We developed an explorative model similar to Schmidt and colleagues [26] to investigate renal outcome in former ELBW children at age 11 by using the three strongest risk factors found during analysis: male sex, the presence of IVH and a prolonged ventilation therapy (> 10 days). The risk of developing kidney function decline increased linearly with the amount of perinatal risk factors. Neonatal comorbidities such as ROP, BPD and IVH have already shown to predict neurological outcome in former ELBW children [27]. This model is intended as a proof of concept that factors such as the perinatal environment and complicating neonatal comorbidities can elucidate long-term outcomes too. However, these finding should be validated through further studies.

A limitation of the study is its low sample size, due to which existing associations were less likely to reach significance. Despite careful interpretation, due to multiple testing some associations could be coincidental findings, so that results should be read as exploratory.

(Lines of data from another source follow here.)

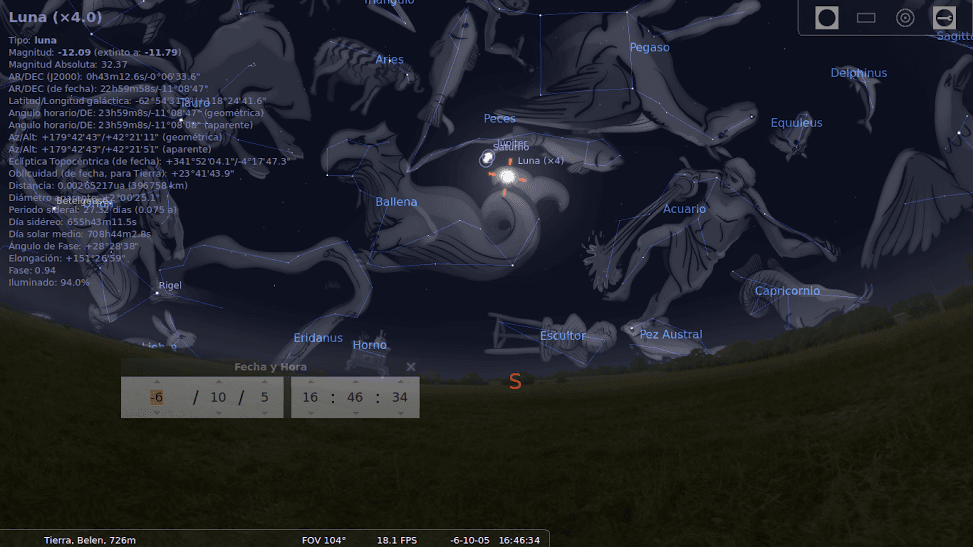Click the Fecha y Hora title bar
Screen dimensions: 973x547
pyautogui.click(x=270, y=367)
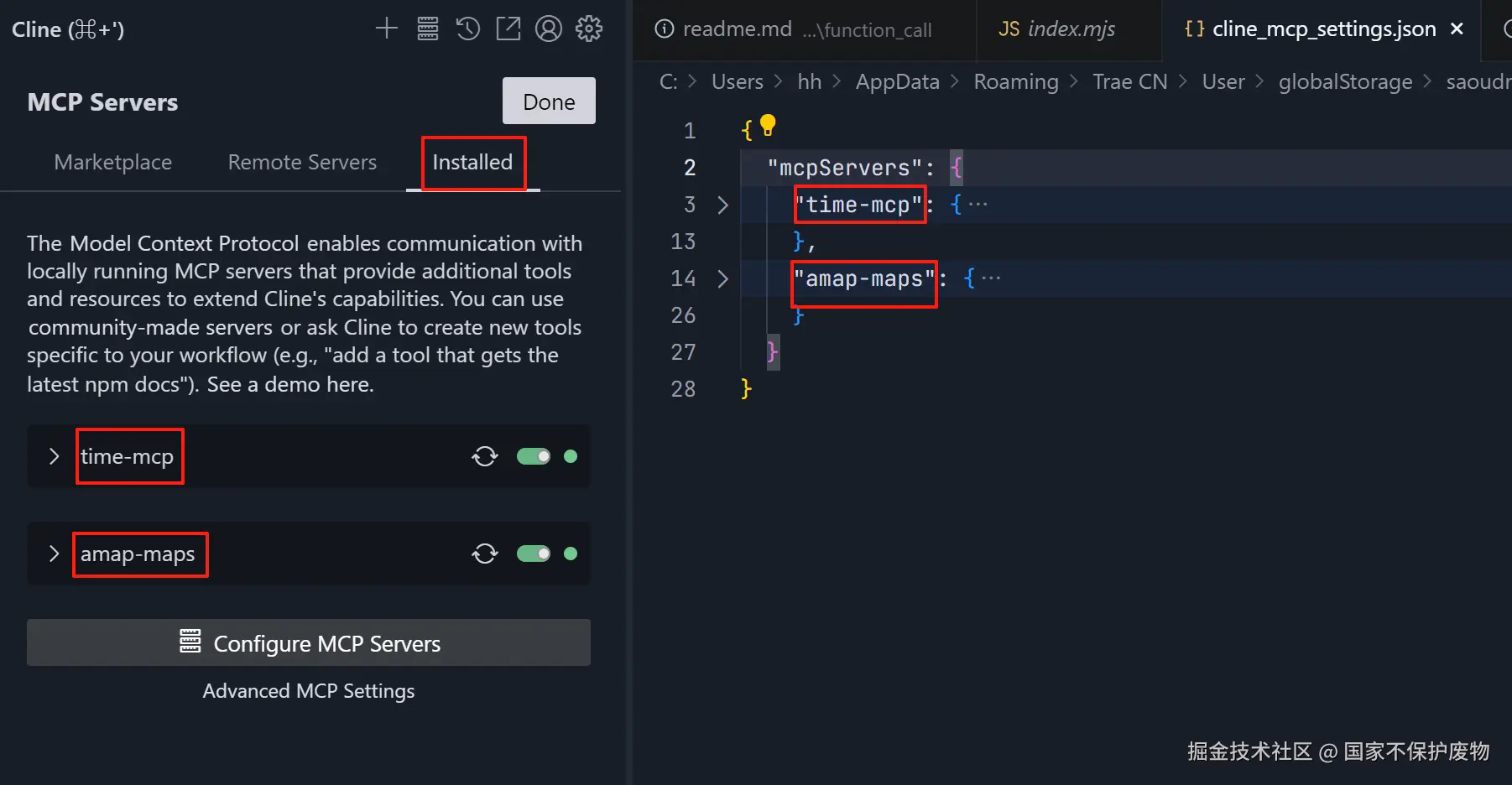The height and width of the screenshot is (785, 1512).
Task: Unfold the "amap-maps" JSON block on line 14
Action: coord(722,278)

Moreover, selection bias could have occurred as analyzed (n = 93) and not-analyzed (n = 47) participants differed on several antenatal parameters as previously discussed [28, 29]. However, since differences are in both directions (for example less ventilation days but more pre–eclampsia in the analyzed children), we assume that selection was at random. Additionally, the kidney reduced function could not be defined as CKD, as it requires a decreased kidney function for at least three months. A small portion of the controls (12.7%) also had a reduced kidney function. This group was not further investigated, but we assume this is due to a normal variation in this group as displayed in Fig. 1 (Bell curves for both cases as well as controls). Also, a final diagnosis of hypertension could not be confirmed either as it requires measurements on three separate visits. In creating a model for exploring long-term renal outcome with simple perinatal determinants, we have set a proof of concept that could serve as an exemplary to model other non-neurodevelopmental outcomes. The model includes mechanical ventilation and IVH, and it is possible that these risk factors are linked. Future work could focus on merging multiple datasets to find more evidence for perinatal risk factors regarding adverse renal outcome in former ELBW children.

In conclusion, risk profile assessment for unfavorable renal outcome may help to identify those children at increased risk. This knowledge can lead to safer neonatal therapeutic regimens for ELBW infants (for example avoidance of nephrotoxins and early treatment initiation of AKI), more intensive follow-up and earlier screening initiation for children at highest risk (i.e. blood pressure checks, proteinuria assessment). Moreover, risk profiles may help uncover the pathophysiological processes causing these poorer outcomes and these could be different for different organ systems. More epidemiological research is needed to guide early screening programs and potential precision medicine.